What are the benefits of a debt consolidation loan for bad credit?

  • Repay debt faster: Consolidating your loans into one loan may help you settle your debt more quickly.
  • Avoid penalties: You’ll never miss a loan payment when you have only one deadline to remember.
  • Save on interest: You can save money on interest rates when you only have one loan to manage.
  • Boost your credit: Repaying your debt more efficiently means lowering your debt-to-credit ratio, which in turn improves your credit score.
  • Qualify for a loan despite your bad credit: Poor or bad credit minimizes the types of loans available to you. However, bad credit debt consolidation loans are designed for borrowers struggling with imperfect credit but otherwise qualified to take out a loan because of their income capacity and current financial situation.
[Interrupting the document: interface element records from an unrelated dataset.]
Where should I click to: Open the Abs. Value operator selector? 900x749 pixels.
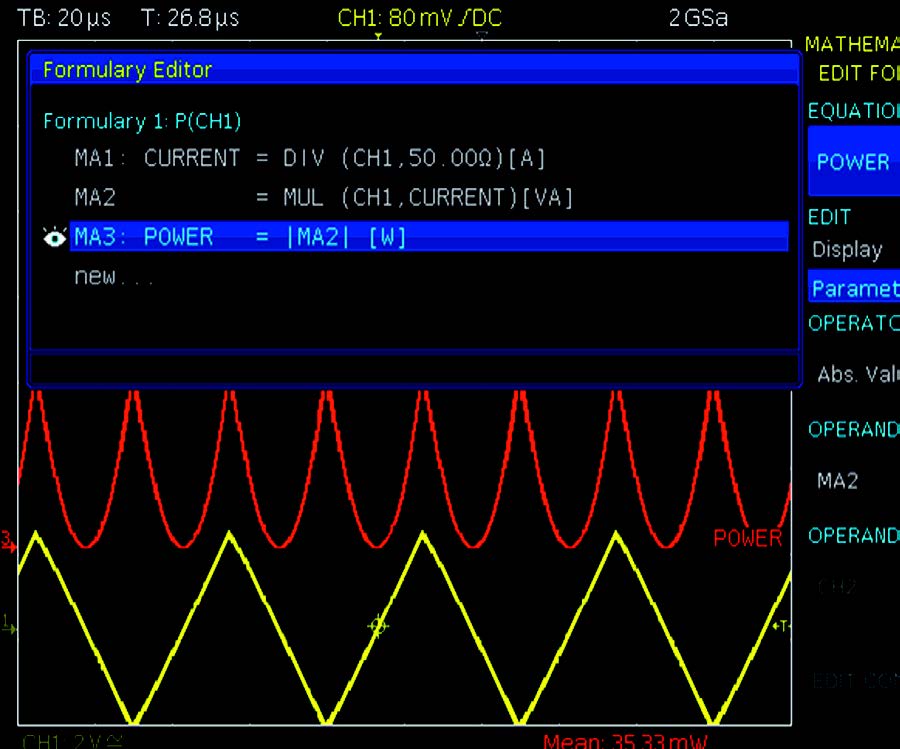coord(856,375)
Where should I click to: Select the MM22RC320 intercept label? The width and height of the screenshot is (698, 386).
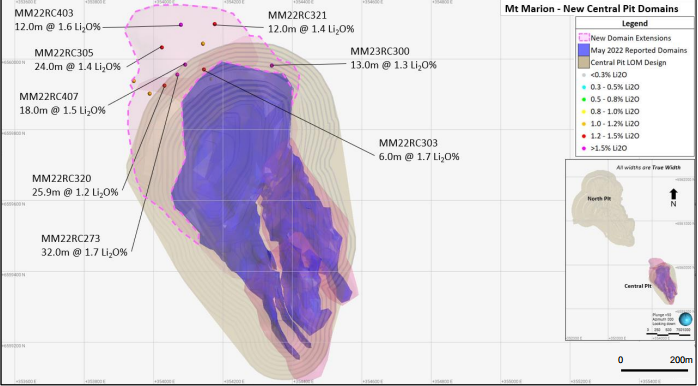tap(75, 186)
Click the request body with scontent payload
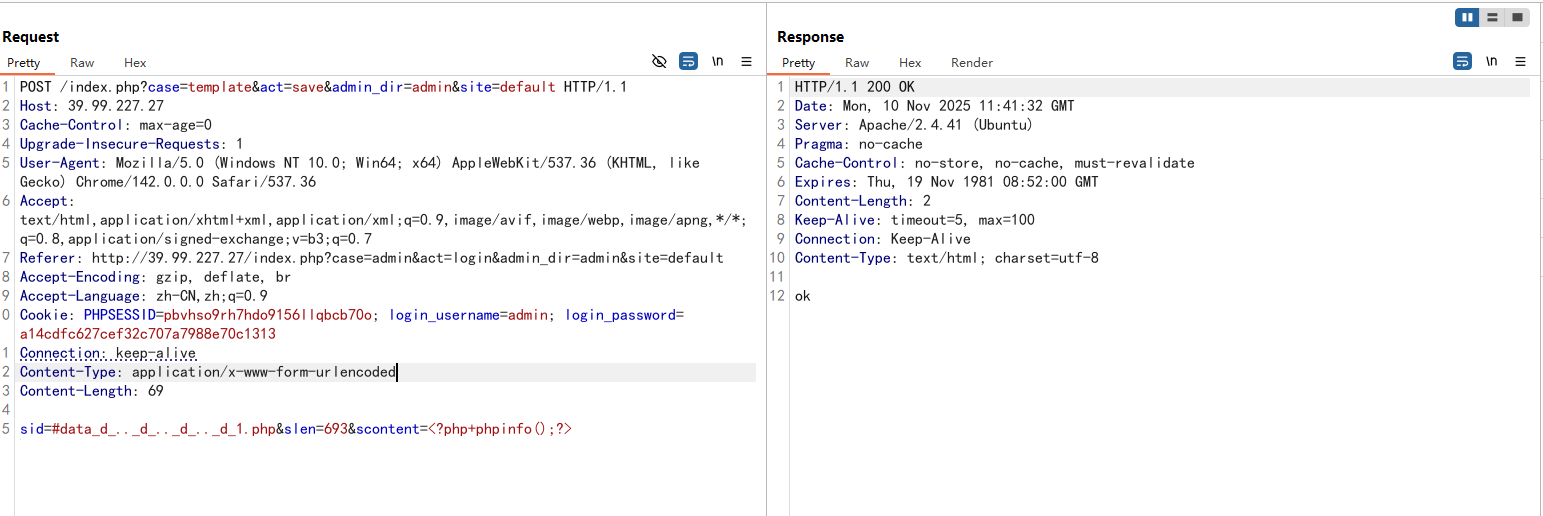Image resolution: width=1543 pixels, height=516 pixels. tap(296, 430)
However, keep in mind that consolidating your loans alone won’t solve your financial problems. It would help if you shunned unhealthy financial habits such as overspending or not saving for emergencies. Debt consolidation loans are simply instruments to boost your credit rating by helping you repay debt faster.
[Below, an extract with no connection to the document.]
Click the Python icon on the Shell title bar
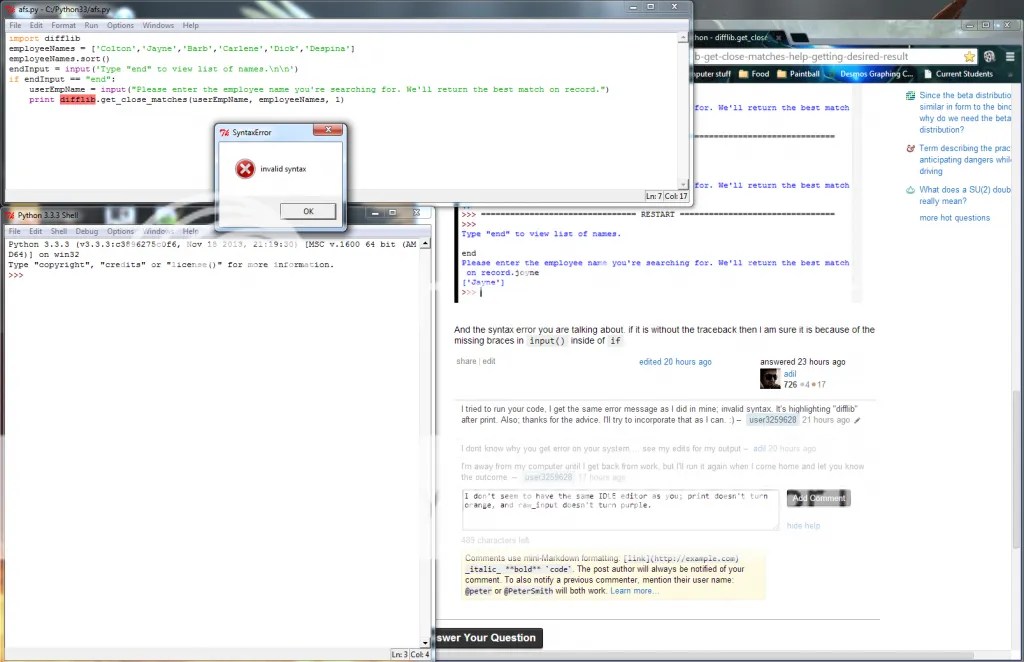The image size is (1024, 662). pyautogui.click(x=9, y=214)
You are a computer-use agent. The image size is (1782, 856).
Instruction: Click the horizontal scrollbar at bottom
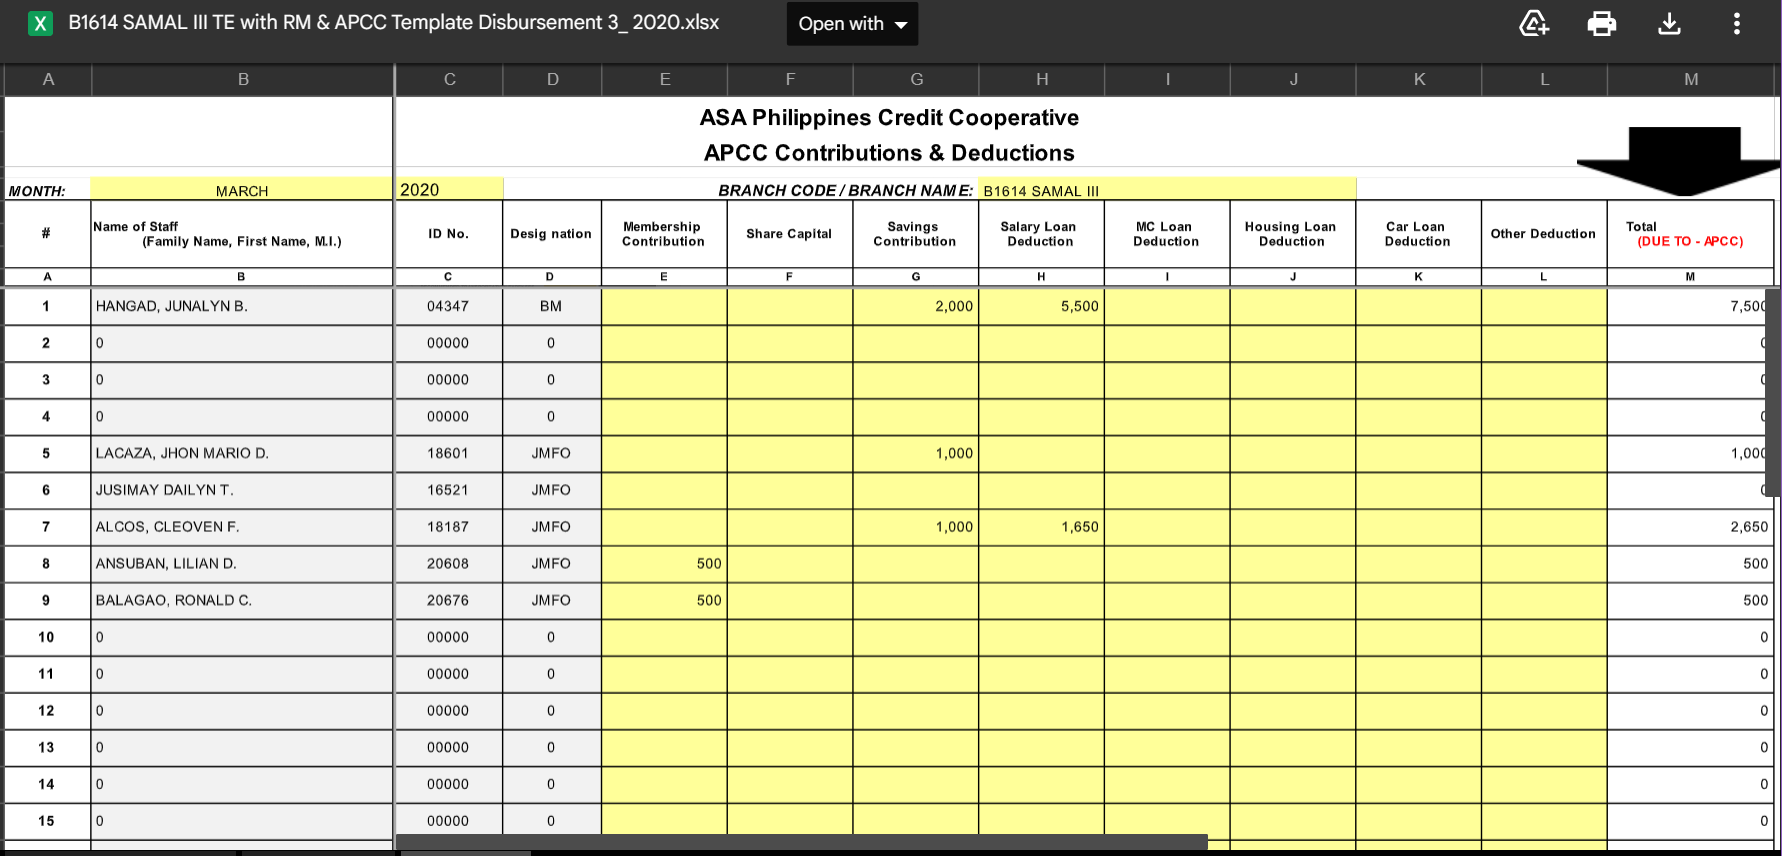click(801, 843)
Keep your debt-to-credit ratio low

While your overall debt is important, your debt-to-credit ratio is just as important. For example, $500 on a credit card with a $1000 limit is considered worse than the same debt on a card with a $2000 limit. On the first card, your ratio is 50% while on the second card it’s only 25%. So don’t max out that card.

Keep using your credit card

This may sound a little odd, but continued use of your credit card is actually a good thing. If you use your card to pay for items regularly and pay your bills on time (not the minimum), then you are proving to a potential lender that you can manage a credit account responsibly. So if you have a credit card that is in good health, keep it that way and use it regularly.

In case of emergencies

There are times when you have no choice but to borrow. It could be for essential repairs to your car or home or another unexpected bill. While your high street bank will be unlikely to help, a short-term loan provider will take a different view. Now, we did mention earlier that repeated applications for credit are a bad thing but in all likelihood, this will be an approved application, and when repaid in full, it will reflect well on your credit report. Pay it off on time, and this will do your credit rating no harm at all.

As you can see, a poor credit rating while terribly inconvenient isn’t the end of the world. With a little common sense, patience, and will power, you can get your rating back on track in no time at all. However, you have to remember; one late payment can affect your report. So always pay your bills on time, especially those that are on credit.